Task item: The expected output is exactly the lines below, starting at the line with "Where should I click to: Click the Advanced" and ending at the line with "Screen dimensions: 787x500", both included; no other line belongs in it.

───── Material provided

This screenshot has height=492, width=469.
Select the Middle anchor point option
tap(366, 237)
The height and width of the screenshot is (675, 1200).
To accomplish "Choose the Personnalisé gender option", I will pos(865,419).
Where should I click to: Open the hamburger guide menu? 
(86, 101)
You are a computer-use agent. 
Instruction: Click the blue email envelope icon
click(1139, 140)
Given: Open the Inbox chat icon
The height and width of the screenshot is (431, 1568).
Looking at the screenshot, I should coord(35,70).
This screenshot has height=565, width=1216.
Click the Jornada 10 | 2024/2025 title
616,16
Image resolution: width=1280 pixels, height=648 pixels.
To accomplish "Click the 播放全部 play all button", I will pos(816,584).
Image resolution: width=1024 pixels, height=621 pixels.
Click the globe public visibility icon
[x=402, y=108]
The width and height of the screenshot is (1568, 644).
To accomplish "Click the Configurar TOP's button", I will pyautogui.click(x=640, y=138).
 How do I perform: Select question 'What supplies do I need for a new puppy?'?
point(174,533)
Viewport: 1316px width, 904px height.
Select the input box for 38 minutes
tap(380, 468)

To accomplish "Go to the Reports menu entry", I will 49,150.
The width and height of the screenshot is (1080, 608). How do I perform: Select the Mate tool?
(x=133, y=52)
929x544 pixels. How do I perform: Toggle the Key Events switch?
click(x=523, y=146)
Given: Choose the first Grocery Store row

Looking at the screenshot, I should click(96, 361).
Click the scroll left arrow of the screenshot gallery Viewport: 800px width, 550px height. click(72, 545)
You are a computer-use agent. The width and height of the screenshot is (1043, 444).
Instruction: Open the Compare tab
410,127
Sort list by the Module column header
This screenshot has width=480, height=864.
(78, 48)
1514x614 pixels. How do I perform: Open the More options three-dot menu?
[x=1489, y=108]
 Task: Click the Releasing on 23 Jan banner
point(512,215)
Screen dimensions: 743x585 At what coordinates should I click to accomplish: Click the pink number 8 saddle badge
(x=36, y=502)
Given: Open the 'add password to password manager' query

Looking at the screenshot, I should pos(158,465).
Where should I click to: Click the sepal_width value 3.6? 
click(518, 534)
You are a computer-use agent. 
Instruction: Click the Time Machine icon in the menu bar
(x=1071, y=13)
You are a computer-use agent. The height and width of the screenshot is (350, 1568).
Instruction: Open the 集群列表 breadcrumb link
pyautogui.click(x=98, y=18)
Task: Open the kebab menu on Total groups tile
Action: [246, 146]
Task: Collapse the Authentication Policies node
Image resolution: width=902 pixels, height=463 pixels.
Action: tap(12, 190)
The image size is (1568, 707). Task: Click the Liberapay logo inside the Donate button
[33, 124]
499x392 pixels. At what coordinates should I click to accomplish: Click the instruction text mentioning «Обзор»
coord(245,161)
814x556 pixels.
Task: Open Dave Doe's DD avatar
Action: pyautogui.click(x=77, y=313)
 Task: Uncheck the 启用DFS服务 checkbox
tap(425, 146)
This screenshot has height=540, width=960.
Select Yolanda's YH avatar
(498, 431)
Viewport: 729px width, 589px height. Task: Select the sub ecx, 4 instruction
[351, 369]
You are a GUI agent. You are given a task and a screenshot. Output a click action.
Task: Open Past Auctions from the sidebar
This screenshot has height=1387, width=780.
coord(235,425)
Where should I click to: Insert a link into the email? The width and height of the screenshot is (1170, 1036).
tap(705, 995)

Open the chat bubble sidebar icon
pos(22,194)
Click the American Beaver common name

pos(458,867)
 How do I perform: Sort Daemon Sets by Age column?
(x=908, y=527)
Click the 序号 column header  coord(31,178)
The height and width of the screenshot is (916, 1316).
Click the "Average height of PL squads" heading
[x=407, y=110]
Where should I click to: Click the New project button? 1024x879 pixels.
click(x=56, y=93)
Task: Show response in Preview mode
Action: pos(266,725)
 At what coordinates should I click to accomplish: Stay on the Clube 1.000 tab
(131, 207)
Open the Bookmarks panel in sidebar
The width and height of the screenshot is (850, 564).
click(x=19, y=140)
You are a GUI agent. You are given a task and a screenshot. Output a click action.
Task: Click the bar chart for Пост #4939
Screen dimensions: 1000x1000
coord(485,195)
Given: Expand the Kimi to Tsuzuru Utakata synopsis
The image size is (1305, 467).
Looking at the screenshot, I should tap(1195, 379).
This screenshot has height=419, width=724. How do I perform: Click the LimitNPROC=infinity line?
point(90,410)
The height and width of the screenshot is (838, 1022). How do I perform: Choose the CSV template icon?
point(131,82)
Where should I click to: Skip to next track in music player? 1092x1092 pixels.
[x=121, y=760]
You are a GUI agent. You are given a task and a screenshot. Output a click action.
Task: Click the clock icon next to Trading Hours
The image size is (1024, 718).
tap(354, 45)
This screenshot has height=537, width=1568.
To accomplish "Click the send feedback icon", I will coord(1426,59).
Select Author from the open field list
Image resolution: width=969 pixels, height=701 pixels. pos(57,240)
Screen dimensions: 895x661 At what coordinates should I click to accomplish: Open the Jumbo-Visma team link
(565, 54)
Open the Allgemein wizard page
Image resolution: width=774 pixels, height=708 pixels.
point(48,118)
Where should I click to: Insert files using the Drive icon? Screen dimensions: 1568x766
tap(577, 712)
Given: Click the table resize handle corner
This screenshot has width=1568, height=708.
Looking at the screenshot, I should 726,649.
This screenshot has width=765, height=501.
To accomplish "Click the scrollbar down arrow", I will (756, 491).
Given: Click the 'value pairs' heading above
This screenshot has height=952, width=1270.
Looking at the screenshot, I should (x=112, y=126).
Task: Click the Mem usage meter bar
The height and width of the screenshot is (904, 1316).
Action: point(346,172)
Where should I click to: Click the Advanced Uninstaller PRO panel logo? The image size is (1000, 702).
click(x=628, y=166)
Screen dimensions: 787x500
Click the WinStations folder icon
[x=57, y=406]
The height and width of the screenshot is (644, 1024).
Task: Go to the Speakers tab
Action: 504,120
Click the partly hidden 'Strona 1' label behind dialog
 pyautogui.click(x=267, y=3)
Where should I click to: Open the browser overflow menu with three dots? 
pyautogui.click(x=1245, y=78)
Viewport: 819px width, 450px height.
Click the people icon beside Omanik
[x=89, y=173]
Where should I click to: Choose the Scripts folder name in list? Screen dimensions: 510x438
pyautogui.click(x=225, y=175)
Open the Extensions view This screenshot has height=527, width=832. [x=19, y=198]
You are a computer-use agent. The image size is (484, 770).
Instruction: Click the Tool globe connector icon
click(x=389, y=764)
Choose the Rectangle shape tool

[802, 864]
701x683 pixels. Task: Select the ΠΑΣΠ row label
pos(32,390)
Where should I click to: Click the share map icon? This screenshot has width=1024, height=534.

──────────

Response to the task:
Where should I click to: Click the Advanced Uninstaller PRO panel logo? The image size is (1000, 702).
click(x=628, y=166)
Screen dimensions: 787x500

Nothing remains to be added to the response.